If I sound too judgmental here, that's because I just don't see any real effort to plumb the subtle and interesting aspects of the Nimzo-Indian. To be fair, however, the product is very well organized and will teach those first playing the opening just about everything that they need to know to start playing this defence.

  1. That the ChessBase opening CDs continue to improve is illustrated by 'The Slav Defence', authored by GM Dorian Rogozenko. I will talk briefly about the main database (there is also the usual training database). Rogozenko handles everything but the Semi-Slav (1.d4 d5 2.c4 c6 3.Nf3 Nf6 4.Nc3 e6), including a great number of irregular lines and an extremely good exposition on ...a6While he states correctly that the CD was 'planned as a general guide to the modern theory of the Slav Defence, explaining the ideas of each variation' he includes some detailed and original analysis of crucial and currently important theoretical lines.

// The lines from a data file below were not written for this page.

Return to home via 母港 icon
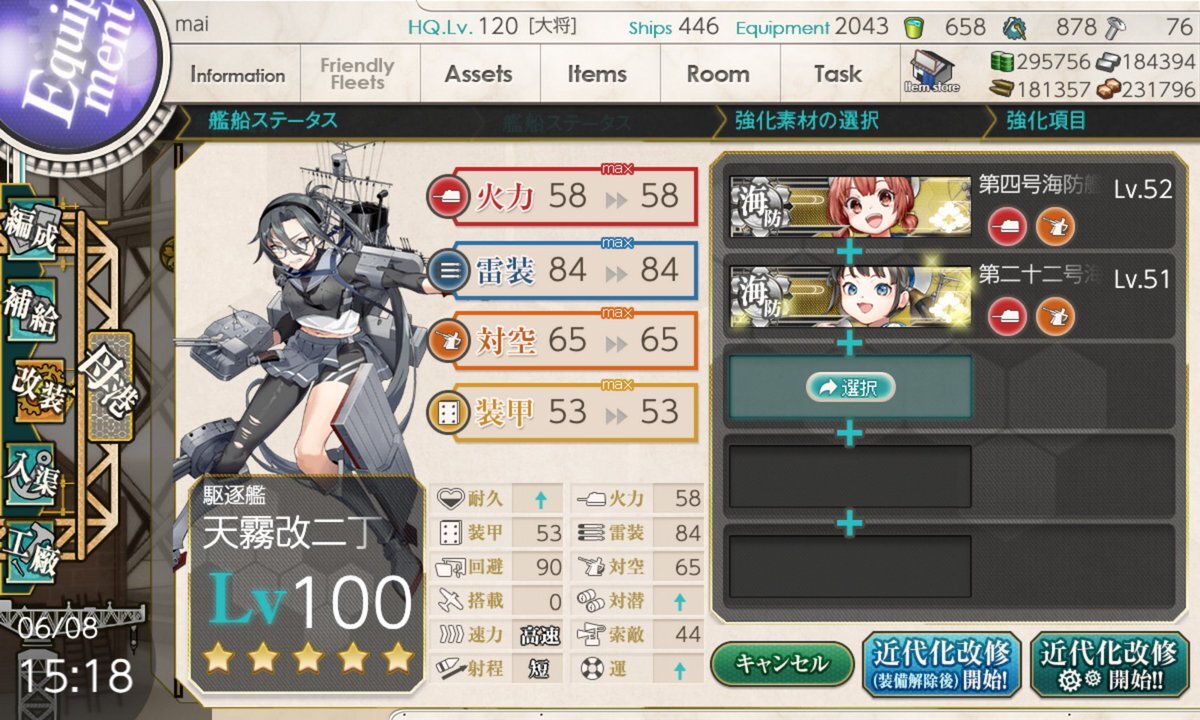 tap(108, 386)
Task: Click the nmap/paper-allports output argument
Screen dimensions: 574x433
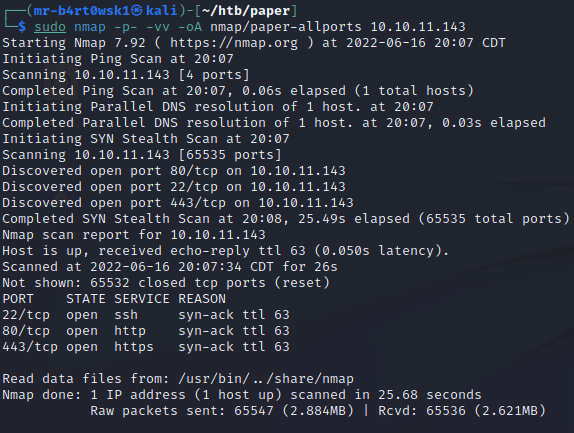Action: [286, 27]
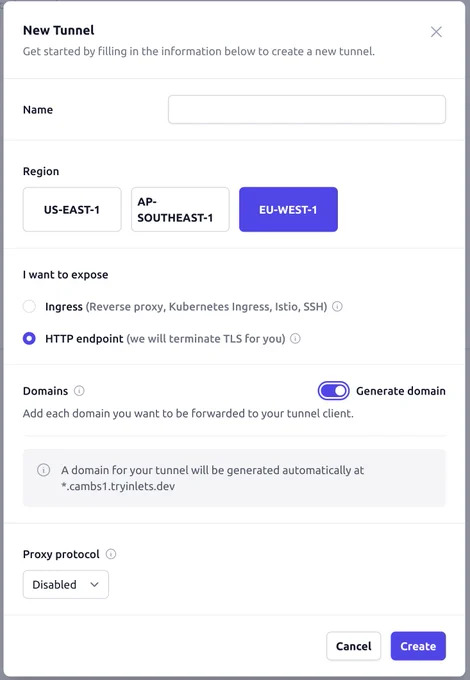Click the Create button
Viewport: 470px width, 680px height.
click(x=418, y=646)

This, he points out, means that 'even strong players interested in those particular lines can find useful information.' That is quite an understatement, in my opinion! You will find important, complicated and unresolved positions not only explained with great clarity but attached to numerous recent examples with assessments of each choice by both sides. All in all, a terrific piece of work and highly recommended for those on either side of the Slav. In conjunction with Burgess' recent, excellent book on the Slav, players from mid-level to top GMs will have everything that they could possibly need.

Franco Pezzi's 'The Complete Queen's Gambit' looks fascinating. It covers every line of the Queen's Gambit, with separate databases for the Queen's Gambit Accepted, the Slav and Semi-Slav, the Queen's Gambit Accepted, and the Tarrasch and Semi-Tarrasch (which are of course QGDs). I put the individual databases on my hard drive and looked around. The most impressive thing by far is the number of games annotated by GMs like Shirov,Huebner, Ftacnik, Knaak, Dautov, and Ftacnik. This is mostly the ChessBase crew, and it's unclear how many of the games were already annotated or done so specially for this database. That and many other questions are unanswered. Also, the games in a particular line are often hard to sort out, whereas the key has holes and is difficult to follow. But otherwise, this looks like an excellent compilation of Queen's Gambit games and theory, along with repertoire suggestions. I haven't looked at it enough to give a strong recommendation, but you might want to give it a try.

  1. Of the other CDs listed here, I will only add that Hiarcs 7.32 has been my favorite engine for some time, due to what I feel are its advantages in positional games. But I admit that everything is changing rapidly in the engine world and that I'm way behind the curve. Just about every ChessBase playing program has been recently updated and you might want to check their site at I look forward to the 8.0 version in any case.